What is being asked:
Some entries follow. Reproduce exactly the lines starting at the one with "鞋柜 (1035, 213)" and stopping after the one with "装修管家 (158, 76)".

──────────────────────────────

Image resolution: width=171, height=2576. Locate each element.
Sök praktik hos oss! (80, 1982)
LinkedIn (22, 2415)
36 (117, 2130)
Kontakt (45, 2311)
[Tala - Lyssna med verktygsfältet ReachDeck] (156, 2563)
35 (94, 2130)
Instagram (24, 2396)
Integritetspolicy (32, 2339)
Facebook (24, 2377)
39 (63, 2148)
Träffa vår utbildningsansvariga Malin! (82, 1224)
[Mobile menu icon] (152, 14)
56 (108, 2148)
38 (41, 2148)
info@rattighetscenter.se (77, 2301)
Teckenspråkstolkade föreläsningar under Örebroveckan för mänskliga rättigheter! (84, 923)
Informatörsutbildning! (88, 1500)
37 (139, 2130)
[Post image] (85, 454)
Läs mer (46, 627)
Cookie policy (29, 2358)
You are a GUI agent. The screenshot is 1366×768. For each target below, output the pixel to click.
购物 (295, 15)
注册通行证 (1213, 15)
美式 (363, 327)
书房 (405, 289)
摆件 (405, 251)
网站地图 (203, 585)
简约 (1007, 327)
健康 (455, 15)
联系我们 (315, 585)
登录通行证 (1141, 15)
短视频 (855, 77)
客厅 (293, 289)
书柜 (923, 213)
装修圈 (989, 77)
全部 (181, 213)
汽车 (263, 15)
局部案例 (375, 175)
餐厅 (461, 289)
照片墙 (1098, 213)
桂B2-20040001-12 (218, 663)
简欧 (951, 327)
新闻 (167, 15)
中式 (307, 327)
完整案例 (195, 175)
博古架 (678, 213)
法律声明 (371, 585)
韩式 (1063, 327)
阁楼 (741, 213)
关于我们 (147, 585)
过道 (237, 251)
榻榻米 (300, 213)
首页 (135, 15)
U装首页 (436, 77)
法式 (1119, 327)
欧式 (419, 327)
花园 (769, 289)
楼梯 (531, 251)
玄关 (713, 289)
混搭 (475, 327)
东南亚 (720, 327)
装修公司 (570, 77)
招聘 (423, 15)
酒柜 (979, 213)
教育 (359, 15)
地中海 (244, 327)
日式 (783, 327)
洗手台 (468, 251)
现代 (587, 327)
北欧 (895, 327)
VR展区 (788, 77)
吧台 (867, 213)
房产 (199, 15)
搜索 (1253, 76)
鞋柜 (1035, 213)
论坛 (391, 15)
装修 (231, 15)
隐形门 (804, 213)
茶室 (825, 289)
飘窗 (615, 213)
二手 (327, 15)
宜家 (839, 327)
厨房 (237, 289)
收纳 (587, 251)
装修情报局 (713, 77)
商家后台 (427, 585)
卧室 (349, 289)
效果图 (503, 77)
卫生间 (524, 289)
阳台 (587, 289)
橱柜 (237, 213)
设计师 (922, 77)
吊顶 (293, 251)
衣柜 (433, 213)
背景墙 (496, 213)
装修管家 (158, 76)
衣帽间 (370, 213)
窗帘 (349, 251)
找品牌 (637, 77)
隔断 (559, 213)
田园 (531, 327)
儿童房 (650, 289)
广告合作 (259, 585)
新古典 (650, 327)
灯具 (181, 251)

──────────────────────────────

Exercise response:
鞋柜 (1035, 213)
论坛 (391, 15)
装修 (231, 15)
隐形门 (804, 213)
茶室 (825, 289)
飘窗 (615, 213)
二手 (327, 15)
宜家 (839, 327)
厨房 (237, 289)
收纳 (587, 251)
装修情报局 (713, 77)
商家后台 (427, 585)
卧室 (349, 289)
效果图 (503, 77)
卫生间 (524, 289)
阳台 (587, 289)
橱柜 (237, 213)
设计师 (922, 77)
吊顶 (293, 251)
衣柜 (433, 213)
背景墙 (496, 213)
装修管家 (158, 76)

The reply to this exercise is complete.